Written task A
According to the Cecilia Bartoli essay, where did Bartoli finally make her debut earlier this year?
Written task B
Continue the Cecilia Bartoli essay from the point where it stops.

Source excerpt
Superstardom is nothing new for singers of what we now call classical music. Although comparing different historical epochs is always a fool's game, Enrico Caruso in his heyday was the most popular entertainer in the Western world, probably more like the Michael Jackson of his age than the Pavarotti. Even before such early 20th-century sopranos as Mary Garden and Lily Pons became household names, the convention of the adored, temperamental prima donna was sufficiently well established that Puccini could write an opera about one such fictional last-named diva Tosca.
Cecilia Bartoli is no Tosca -- she became a star without a series of legendary stage performances behind her, without having flowers or corpulent rich men cast at her feet in Milanese restaurants. Her strikingly pure mezzo-soprano tone, natural vivacity, and gawky figlia-next-door good looks had been packaged and marketed to millions of listeners before she ever appeared in a major opera house. There was a musical reason for this as well as a money reason; Bartoli's voice may be beautiful, but it isn't big. When she finally debuted at New York's Metropolitan Opera earlier this year, some critics wondered what all the fuss was about: An appealing young mezzo -- so what else is new?

Recorded data
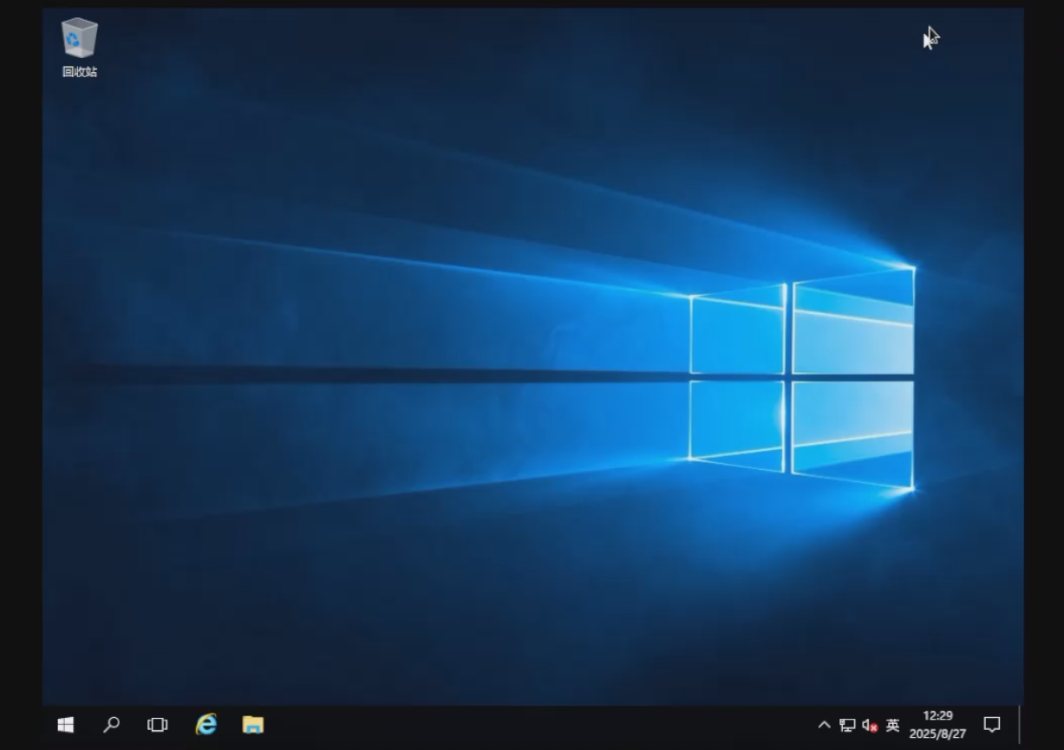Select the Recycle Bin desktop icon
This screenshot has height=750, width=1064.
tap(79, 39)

Answer A
New York's Metropolitan Opera

Answer B
On disc, however, there has been little argument, either with Bartoli's delightful bestselling compilations of Mozart and Rossini songs or her work in full-length operas. (Her irrepressible performance as La Cenerentola may be the finest ever recorded.) Now arrives that most difficult of moments for star singers, the move away from core repertory. This can often take nightmarish forms: ghastly arrangements of Broadway songs, to indicate lightheartedness; lugubrious mooing through Schubert lieder and extended Wagnerian scenes, to indicate seriousness; duets with Sting or Bono or any other washed-up mononomic pop star.
Given that context, this album of obscure -- at least to most North American ears -- French art songs is not too bad; it's a curiosity rather than a triumph or disaster. On the level of pure sound, unsurprisingly, it is often surpassingly lovely. Bartoli is accompanied here only by the piano of Myung-Whun Chung, known as one of French music's most eloquent exponents. Their recording of Berlioz's "La Mort d'Ophilie," for instance, is finely balanced, full of light, shade, and running water. The trouble arises when you struggle to follow the lyric, and realize that Bartoli's effervescent musical personality is strikingly unsuited to the tormented inwardness and self-conscious fatalism of French Romanticism.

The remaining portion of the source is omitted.